### TASK DESCRIPTION
Transcribe the entire listing exactly.

▬▬▬▬▬▬

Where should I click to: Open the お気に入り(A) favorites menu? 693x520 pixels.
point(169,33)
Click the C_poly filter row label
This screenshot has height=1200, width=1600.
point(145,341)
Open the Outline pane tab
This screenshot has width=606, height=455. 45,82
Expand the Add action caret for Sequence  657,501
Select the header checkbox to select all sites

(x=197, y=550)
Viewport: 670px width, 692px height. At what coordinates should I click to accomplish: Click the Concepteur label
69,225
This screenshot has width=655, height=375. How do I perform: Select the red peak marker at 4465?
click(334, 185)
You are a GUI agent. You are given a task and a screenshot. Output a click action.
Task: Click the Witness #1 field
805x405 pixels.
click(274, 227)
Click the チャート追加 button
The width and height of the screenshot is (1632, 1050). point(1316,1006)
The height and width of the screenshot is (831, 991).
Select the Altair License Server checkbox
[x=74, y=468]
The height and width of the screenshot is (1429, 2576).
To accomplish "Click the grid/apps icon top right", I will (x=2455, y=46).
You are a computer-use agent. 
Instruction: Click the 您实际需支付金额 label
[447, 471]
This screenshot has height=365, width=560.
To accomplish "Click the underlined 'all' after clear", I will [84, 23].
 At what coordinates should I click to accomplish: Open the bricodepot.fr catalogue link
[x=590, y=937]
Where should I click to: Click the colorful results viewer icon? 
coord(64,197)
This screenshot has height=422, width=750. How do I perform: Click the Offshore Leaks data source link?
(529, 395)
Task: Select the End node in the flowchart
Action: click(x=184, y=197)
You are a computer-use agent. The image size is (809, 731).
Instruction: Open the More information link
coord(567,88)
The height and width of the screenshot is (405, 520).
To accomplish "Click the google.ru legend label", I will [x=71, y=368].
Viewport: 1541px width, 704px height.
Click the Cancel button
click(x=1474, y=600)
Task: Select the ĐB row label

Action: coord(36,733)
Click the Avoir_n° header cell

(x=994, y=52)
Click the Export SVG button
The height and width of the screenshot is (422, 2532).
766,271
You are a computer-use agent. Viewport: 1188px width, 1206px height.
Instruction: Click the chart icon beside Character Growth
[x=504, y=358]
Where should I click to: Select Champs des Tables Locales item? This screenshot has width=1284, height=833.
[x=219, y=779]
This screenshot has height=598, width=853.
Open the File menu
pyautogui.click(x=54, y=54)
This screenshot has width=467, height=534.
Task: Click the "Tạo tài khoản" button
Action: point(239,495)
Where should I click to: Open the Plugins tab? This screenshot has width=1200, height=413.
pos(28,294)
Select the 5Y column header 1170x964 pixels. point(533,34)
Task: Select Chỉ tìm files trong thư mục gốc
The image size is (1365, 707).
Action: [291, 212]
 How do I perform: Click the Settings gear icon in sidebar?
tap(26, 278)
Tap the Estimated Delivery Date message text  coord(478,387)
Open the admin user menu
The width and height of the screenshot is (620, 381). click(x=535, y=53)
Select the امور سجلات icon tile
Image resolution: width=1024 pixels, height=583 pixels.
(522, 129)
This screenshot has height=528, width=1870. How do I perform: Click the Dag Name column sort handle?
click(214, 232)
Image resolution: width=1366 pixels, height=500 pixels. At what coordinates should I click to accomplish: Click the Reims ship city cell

▬▬▬▬▬▬

### PROBLEM SOLUTION
Where should I click to: Open the お気に入り(A) favorites menu? 693x520 pixels.
point(169,33)
Click the C_poly filter row label
This screenshot has height=1200, width=1600.
point(145,341)
Open the Outline pane tab
This screenshot has width=606, height=455. 45,82
Expand the Add action caret for Sequence  657,501
Select the header checkbox to select all sites

(x=197, y=550)
Viewport: 670px width, 692px height. At what coordinates should I click to accomplish: Click the Concepteur label
69,225
This screenshot has width=655, height=375. How do I perform: Select the red peak marker at 4465?
click(334, 185)
You are a GUI agent. You are given a task and a screenshot. Output a click action.
Task: Click the Witness #1 field
805x405 pixels.
click(274, 227)
Click the チャート追加 button
The width and height of the screenshot is (1632, 1050). point(1316,1006)
The height and width of the screenshot is (831, 991).
Select the Altair License Server checkbox
[x=74, y=468]
The height and width of the screenshot is (1429, 2576).
To accomplish "Click the grid/apps icon top right", I will (x=2455, y=46).
You are a computer-use agent. 
Instruction: Click the 您实际需支付金额 label
[447, 471]
This screenshot has height=365, width=560.
To accomplish "Click the underlined 'all' after clear", I will [84, 23].
 At what coordinates should I click to accomplish: Open the bricodepot.fr catalogue link
[x=590, y=937]
Where should I click to: Click the colorful results viewer icon? 
coord(64,197)
This screenshot has height=422, width=750. How do I perform: Click the Offshore Leaks data source link?
(529, 395)
Task: Select the End node in the flowchart
Action: click(x=184, y=197)
You are a computer-use agent. The image size is (809, 731).
Instruction: Open the More information link
coord(567,88)
The height and width of the screenshot is (405, 520).
To accomplish "Click the google.ru legend label", I will [x=71, y=368].
Viewport: 1541px width, 704px height.
Click the Cancel button
click(x=1474, y=600)
Task: Select the ĐB row label

Action: coord(36,733)
Click the Avoir_n° header cell

(x=994, y=52)
Click the Export SVG button
The height and width of the screenshot is (422, 2532).
766,271
You are a computer-use agent. Viewport: 1188px width, 1206px height.
Instruction: Click the chart icon beside Character Growth
[x=504, y=358]
Where should I click to: Select Champs des Tables Locales item? This screenshot has width=1284, height=833.
[x=219, y=779]
This screenshot has height=598, width=853.
Open the File menu
pyautogui.click(x=54, y=54)
This screenshot has width=467, height=534.
Task: Click the "Tạo tài khoản" button
Action: point(239,495)
Where should I click to: Open the Plugins tab? This screenshot has width=1200, height=413.
pos(28,294)
Select the 5Y column header 1170x964 pixels. point(533,34)
Task: Select Chỉ tìm files trong thư mục gốc
The image size is (1365, 707).
Action: [291, 212]
 How do I perform: Click the Settings gear icon in sidebar?
tap(26, 278)
Tap the Estimated Delivery Date message text  coord(478,387)
Open the admin user menu
The width and height of the screenshot is (620, 381). click(x=535, y=53)
Select the امور سجلات icon tile
Image resolution: width=1024 pixels, height=583 pixels.
(522, 129)
This screenshot has height=528, width=1870. How do I perform: Click the Dag Name column sort handle?
click(214, 232)
Image resolution: width=1366 pixels, height=500 pixels. At what coordinates should I click to accomplish: Click the Reims ship city cell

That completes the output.